Vizinczeys reife Frauen sind wahrscheinlich jünger als ich, fällt mir ein. Die Ansichten über das weibliche Alter haben sich bekanntlich etwas verschoben im Laufe der Jahre. Wahrscheinlich ist Strauss‘ Marschallin Werdenberg jünger, mutmaße ich besorgt um mein künftiges Liebesleben und drehe den Spiegel wieder um. Nur eine kurze Kontrolle. Nun schmerzt es wieder. Beim plötzlichen Aufspringen, als das Telefon schellt, schmerzt es erst recht.
„Was machst du gerade?“, fragt die J. und schlägt einen Museumsbesuch vor. „Als Exponat?“, verkneife ich mir gerade noch.
„Nichts. Mich entspannen.“, antworte ich statt dessen.
Der Kater grinst.
Schade um den Perutz. Bei Thomas Glavinic hätte sich die Bäckertaufe eher empfohlen. Stephen Vizinczey gibt es mit famoser Diva auf dem Cover auch als Hardcover – eines der Bücher, die ich allein wegen der optischen Erscheinung haben musste. Überhaupt, Diven scheinen durch die allgemeine Verhungerung bedroht zu sein – es gibt nur noch Zicken, die sich in Hotelzimmer einsperren und hässliche Kleider stehlen.
Stechen, Schmerzen, Beklemmungen links. Dazu Atemnot. Fast täglich seit drei Jahren. Ich glaube, es ist ein Nerv, eine Verspannung, womöglich Panzerung im Sinne Wilhelm Reichs.
Landschaft hilft.
REPLY:
Das Landleben ist nichts für mich. Am Land werde ich binnen Stunden nervös, und wenn nicht ausreichend Zerstreuung verfügbar ist, werde ich erst etwas ungehalten, und dann grundlos traurig.
Von Wilhelm Reich zu hören, amüsiert mich allerdings eigentlich immer. Kennen Sie die jüngst stattgefundene Ausstellung in Wien? Auch ich würde gern einen Orgon-Akkumulator besitzen, von dem ich mir zwar wenig Heilung, aber stetiges Amüsement verspreche.
REPLY:
Inzwischen ist Perutz wieder trocken und liegt, leicht gewellt, auf meinem Nachttisch. Vom unterdessen gelesenen Glavinic war ich allerdings recht angetan, um nicht zu sagen: angenehm erheitert. Das ist weitaus mehr, als der größere Teil der Gegenwartsliteratur für sich verbuchen kann, der – so vermute ich – allerdings auch weniger darauf abzielt, mich zu amüsieren, als auf mir unbekannte Ziele, die ich mir ehrgeizig, wenn auch wenig angenehm vorstelle.

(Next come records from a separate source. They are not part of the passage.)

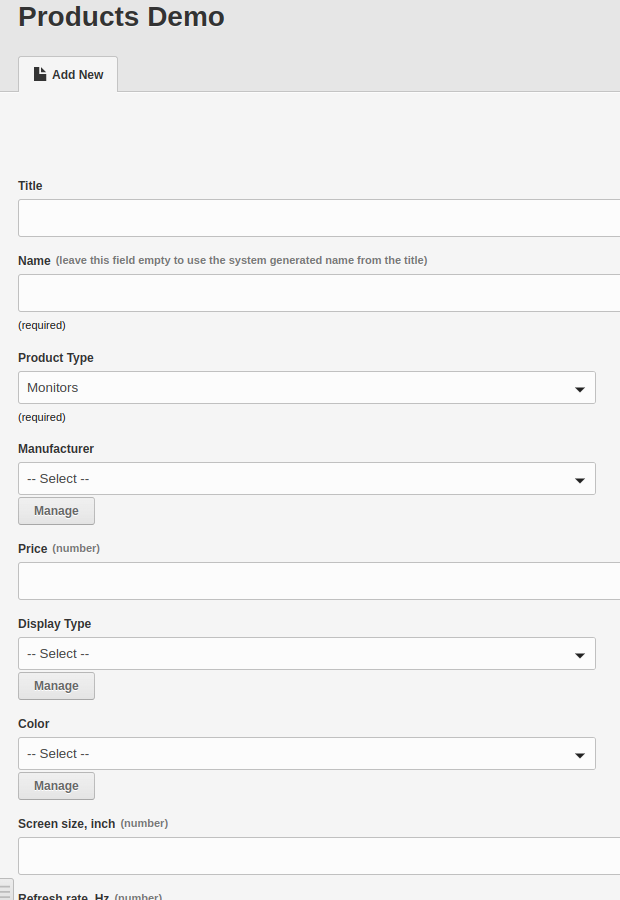Image resolution: width=620 pixels, height=900 pixels.
Task: Click into the Price number field
Action: [x=319, y=581]
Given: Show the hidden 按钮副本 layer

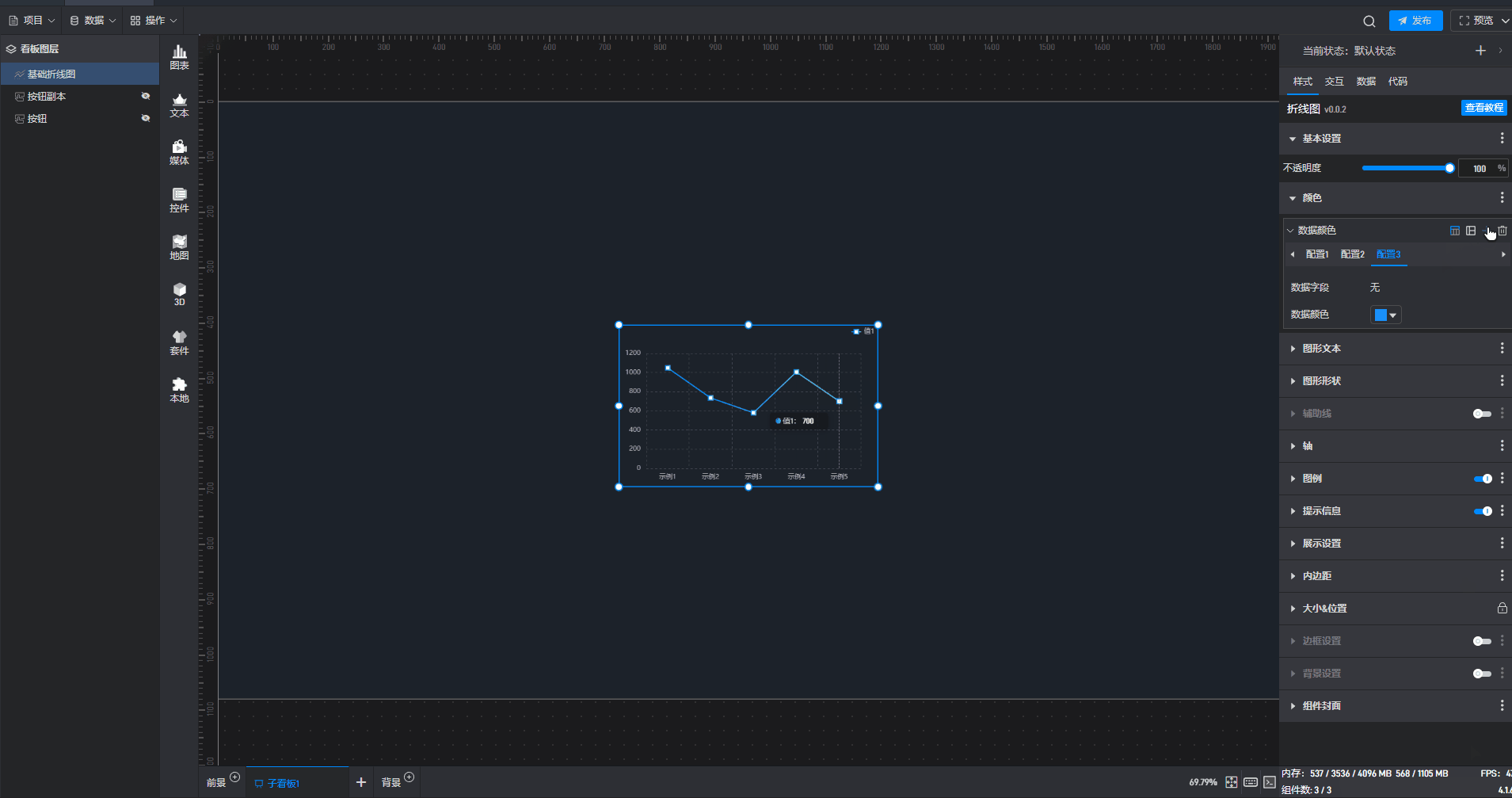Looking at the screenshot, I should [x=146, y=96].
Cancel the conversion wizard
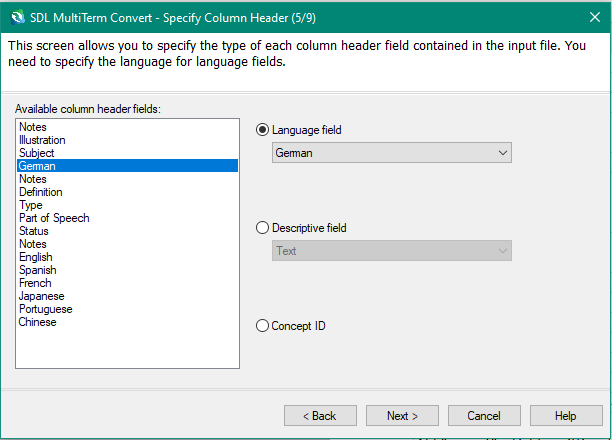Screen dimensions: 612x440 pos(484,415)
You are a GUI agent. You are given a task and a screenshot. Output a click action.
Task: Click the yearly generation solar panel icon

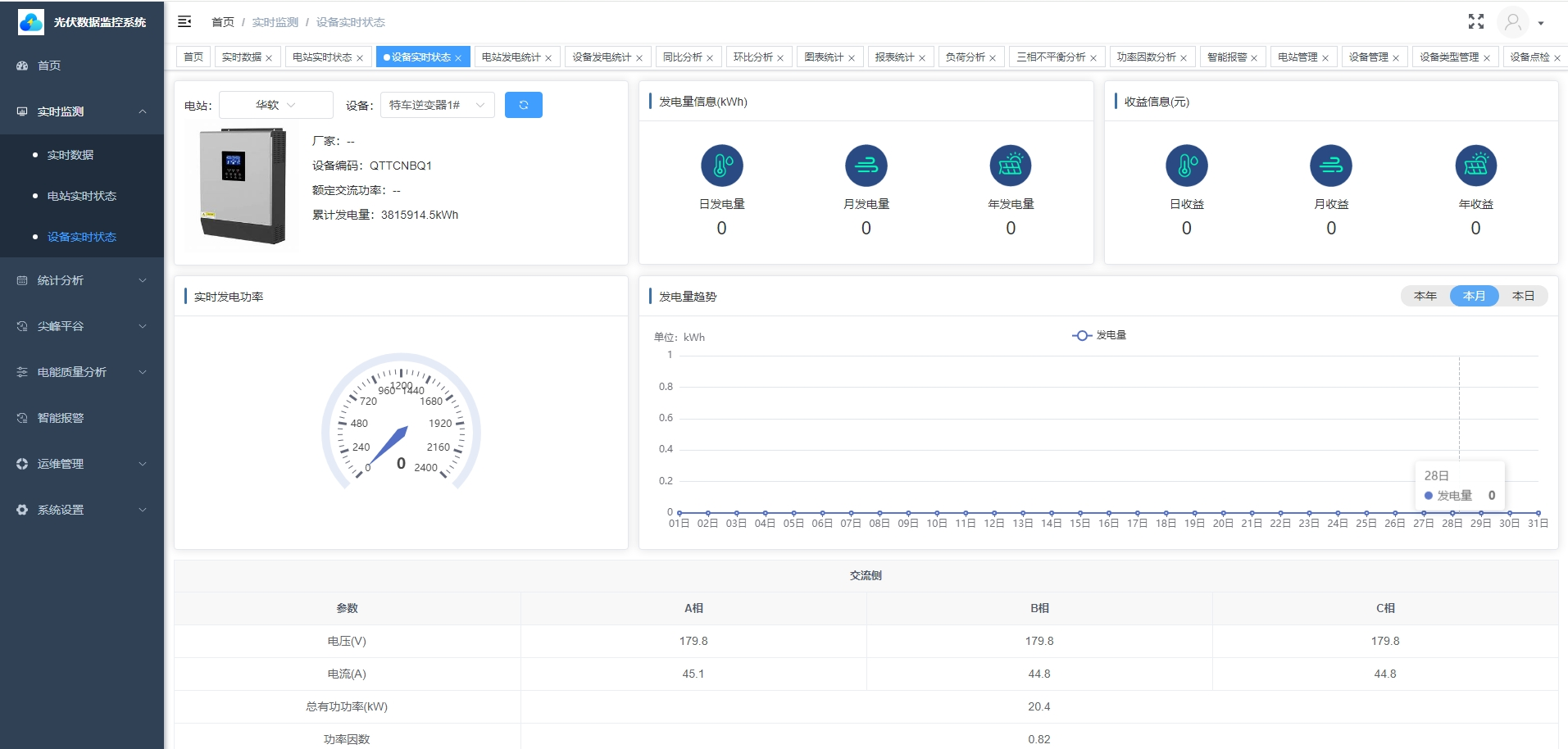coord(1010,166)
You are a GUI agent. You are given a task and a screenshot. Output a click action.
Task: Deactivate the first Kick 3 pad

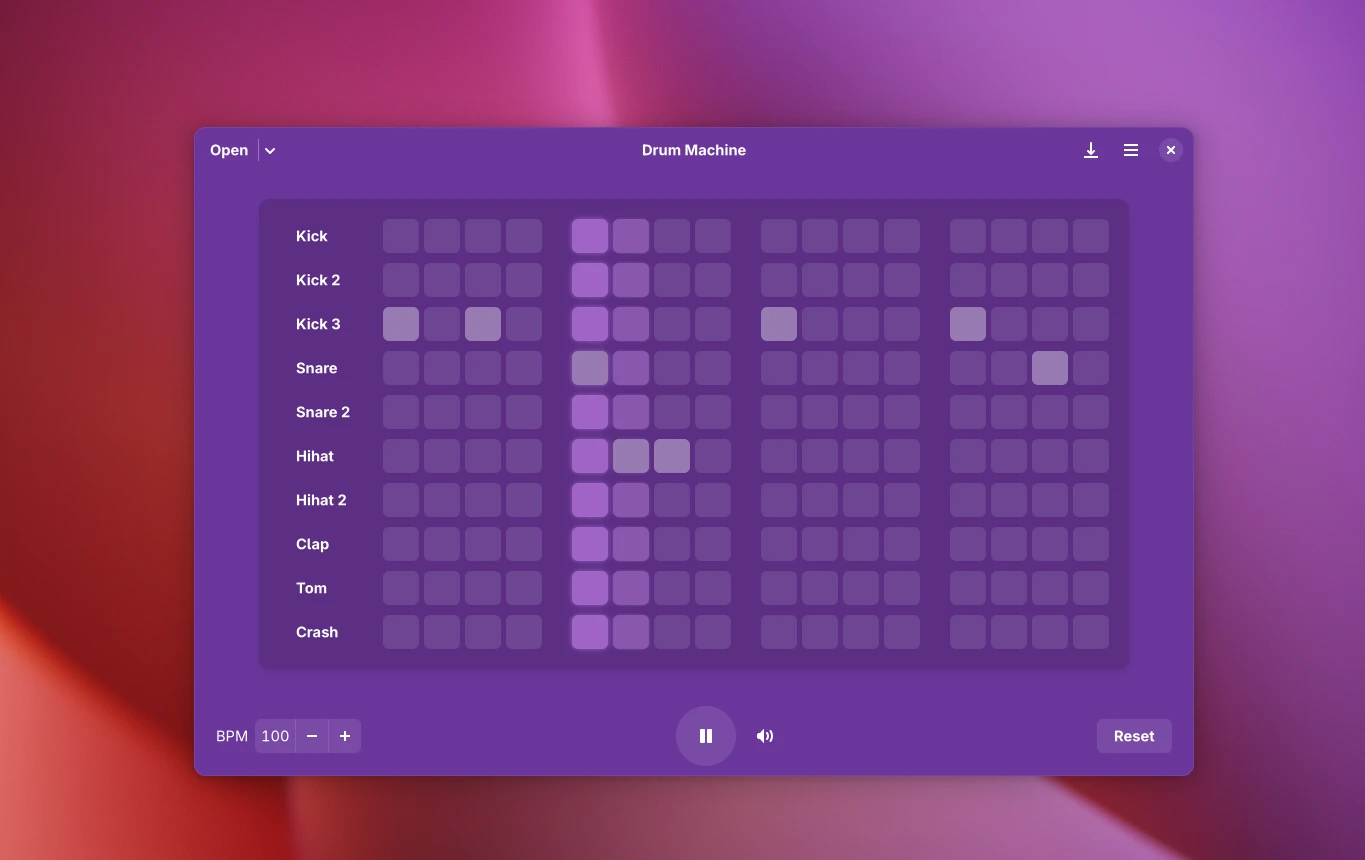click(x=400, y=324)
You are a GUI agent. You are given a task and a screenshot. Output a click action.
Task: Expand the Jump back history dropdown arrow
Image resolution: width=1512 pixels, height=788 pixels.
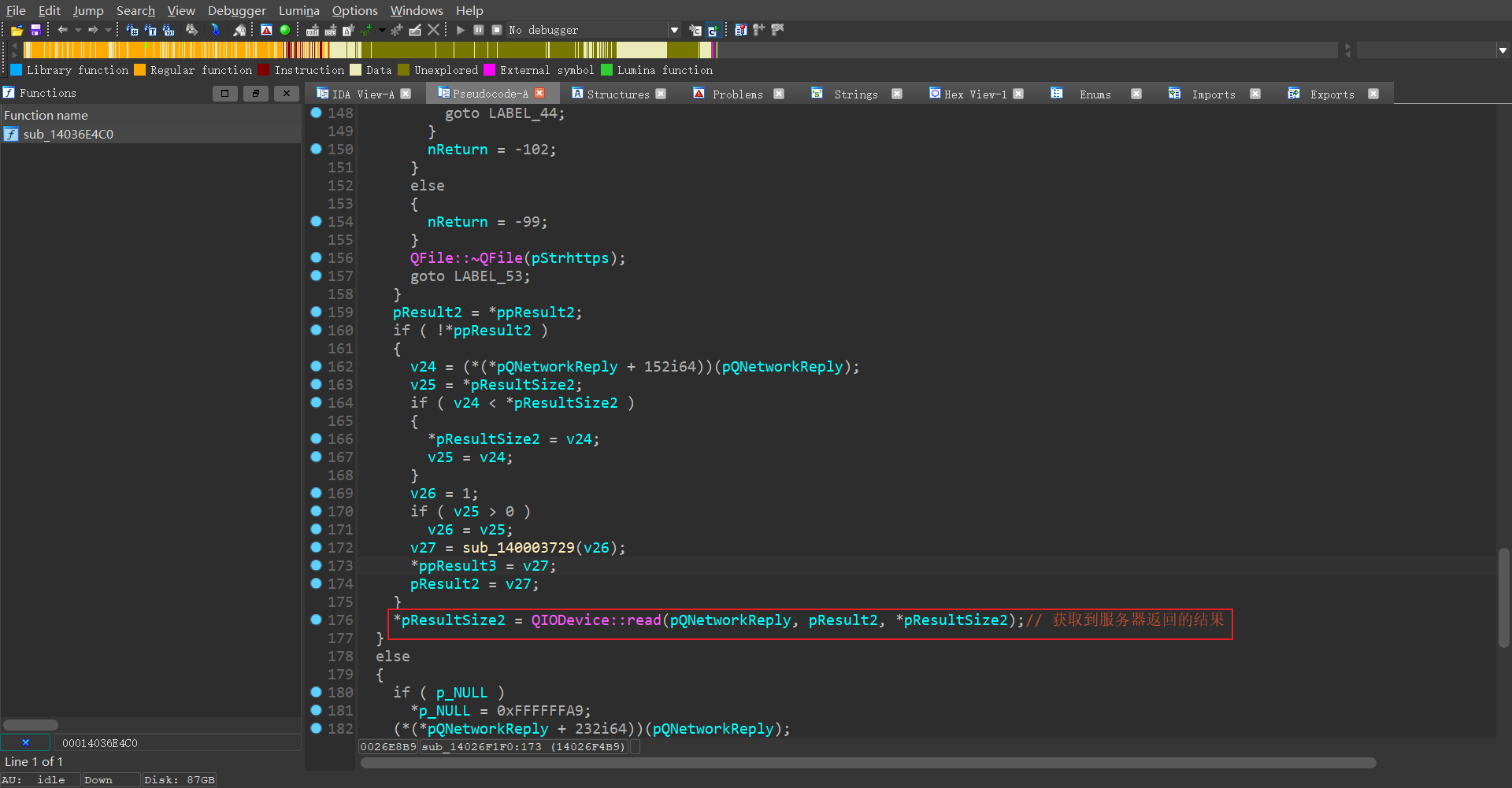(x=78, y=30)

Flatulenz, böse oder Meteorismus
Macht sich häufig durch Druck in der Herzgegend bemerkbar. Aber auch Rücken- und Bauchschmerzen sind häufig auftretende Symptome. Nach Lösung verschafft sich der Betroffen nicht selten Erleichterung durch Ablassen von Gär- und Fäulnisgasen. Nicht selten wird dieser Prozess von unangenehmen Gerüchen begleitet.
Modeste, könnte es sein, dass Sie festsitzende Blähungen haben??